中文摘要：

家畜精原干细胞操作的核心技术是精原干细胞（spermatogonial stem cells,SSCs）的长期培养。至今家畜精原干细胞的长期培养方法还没有完善。其中的一个原因是缺乏简便有效的家畜精原干细胞生物活性鉴定手段。该研究的目的是建立一种牛精原干细胞生理潜能的体外分析方法,用于体外培养的牛精原干细胞的生物活性鉴定。首先培养牛精原干细胞,进而用干细胞因子（stem cell factor,SCF）对体外长期培养的牛精原干细胞进行诱导分化。在诱导分化过程中对细胞进行显微观察,并且用免疫荧光染色法鉴定分化的细胞。观察结果显示,经过诱导培养8 d后,牛精原干细胞形态发生了明显改变;细胞的运动行为显示出精母细胞特有的特征。免疫荧光染色结果显示,分化的细胞表达精母细胞的标记基因Scp3。上述结果例证了体外培养的牛精原干细胞具有分化为精母细胞的潜能。该研究建立了牛SSCs体外诱导分化的分析方法,用于鉴定体外培养的牛SSCs的生理潜能。但是体外诱导培养条件不能满足牛SSCs减数分裂的全部要求,导致出现一些不完全符合精母细胞特征的现象。
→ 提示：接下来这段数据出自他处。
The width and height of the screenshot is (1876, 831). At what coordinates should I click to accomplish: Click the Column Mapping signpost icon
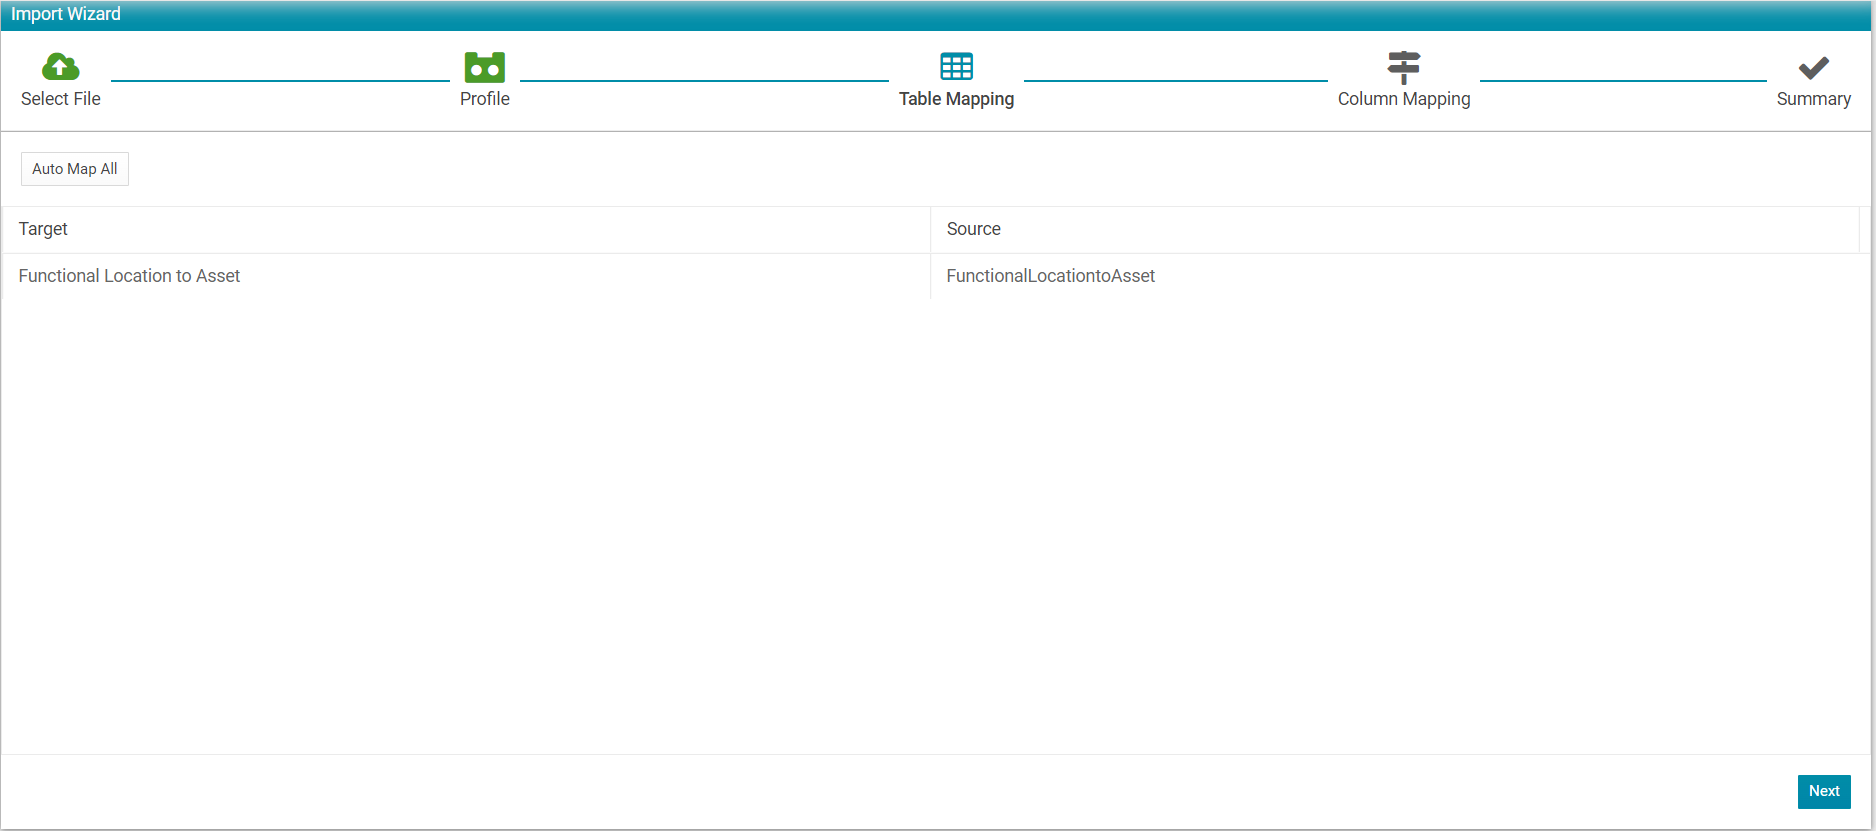click(1404, 67)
诱导分化培养液尚需改进。

英文摘要：

Long-term culture of spermatogonial stem cells（SSCs） in vitro is the core technique of the spermatogonial stem cell manipulation in livestock.However,the method for long-term culture of livestock SSCs has not yet been established so far.One of the reasons is lack of a simple and effective approach for analysis of biological activity of the livestock SSCs.The purpose of this study was to establish a method for identification of the bovine SSCs（b SSCs） biological activity in vitro.Firstly,bSSCs were cultured.Then,bSSCs were induced with stem cell factor（SCF） for differentiation in vitro.During the induction,the cells were observed with microscope,and the differentiated cells were identified by immunofl uorescence staining.The results from observitions showed that the morphology of the bSSCs was changed obviously after induction culture for 8 d;and the cell motion behavior revealed specific characteristic of spermatocytes.The results from immunofl uorescence staining showed that the differentiated cells expressed Scp3,a marker gene of spermatocytes.The results above illustrate that the bSSCs cultured in vitro possess the potential for differentiation into spermatocytes.In this study,the analysis method for inducing differentiation of the bSSCs has been established,and it can be applied for identification of physiological potential of the b SSCs cultured in vitro.However,culture conditions of inducing differentiation in vitro can＇t meet all of the requirements for b SSC meiosis,resulting in some phenomena not fitting completely with the characteristics of spermatocyte.The culture medium of inducing differentiation still needs improvement.